WORK REQUEST: Look through the listing below and report the lines that have the word "Alamos" in them.
==================================================
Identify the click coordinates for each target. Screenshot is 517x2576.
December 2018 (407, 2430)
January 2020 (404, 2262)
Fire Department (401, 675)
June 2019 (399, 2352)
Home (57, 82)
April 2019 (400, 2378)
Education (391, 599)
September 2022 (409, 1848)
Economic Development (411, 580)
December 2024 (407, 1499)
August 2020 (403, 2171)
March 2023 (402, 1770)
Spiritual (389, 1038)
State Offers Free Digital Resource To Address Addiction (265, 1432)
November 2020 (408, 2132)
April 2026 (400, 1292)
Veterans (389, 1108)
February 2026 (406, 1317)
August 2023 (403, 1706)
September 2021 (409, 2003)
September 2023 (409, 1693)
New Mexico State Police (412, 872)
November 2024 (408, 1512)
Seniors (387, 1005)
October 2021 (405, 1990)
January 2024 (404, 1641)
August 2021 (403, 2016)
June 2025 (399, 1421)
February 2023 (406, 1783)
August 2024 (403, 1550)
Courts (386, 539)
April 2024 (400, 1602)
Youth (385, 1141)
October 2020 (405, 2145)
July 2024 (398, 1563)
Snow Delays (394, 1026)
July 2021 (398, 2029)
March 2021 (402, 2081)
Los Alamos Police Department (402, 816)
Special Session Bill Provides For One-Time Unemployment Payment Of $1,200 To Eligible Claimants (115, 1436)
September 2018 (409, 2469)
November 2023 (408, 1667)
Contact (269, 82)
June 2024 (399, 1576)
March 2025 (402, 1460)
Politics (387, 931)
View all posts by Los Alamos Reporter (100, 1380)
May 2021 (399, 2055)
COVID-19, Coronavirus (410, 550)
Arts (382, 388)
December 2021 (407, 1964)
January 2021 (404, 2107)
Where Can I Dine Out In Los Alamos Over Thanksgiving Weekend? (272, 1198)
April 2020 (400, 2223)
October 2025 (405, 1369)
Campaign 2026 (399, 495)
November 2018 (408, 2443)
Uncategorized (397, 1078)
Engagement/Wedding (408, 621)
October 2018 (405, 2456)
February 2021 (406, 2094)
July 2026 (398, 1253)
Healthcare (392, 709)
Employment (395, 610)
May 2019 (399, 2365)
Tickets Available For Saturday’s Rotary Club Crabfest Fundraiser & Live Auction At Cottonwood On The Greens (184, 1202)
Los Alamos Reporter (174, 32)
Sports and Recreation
==================================================
ANSWER SPACE:
Los Alamos Police Department (402, 816)
View all posts by Los Alamos Reporter (100, 1380)
Where Can I Dine Out In Los Alamos Over Thanksgiving Weekend? (272, 1198)
Los Alamos Reporter (174, 32)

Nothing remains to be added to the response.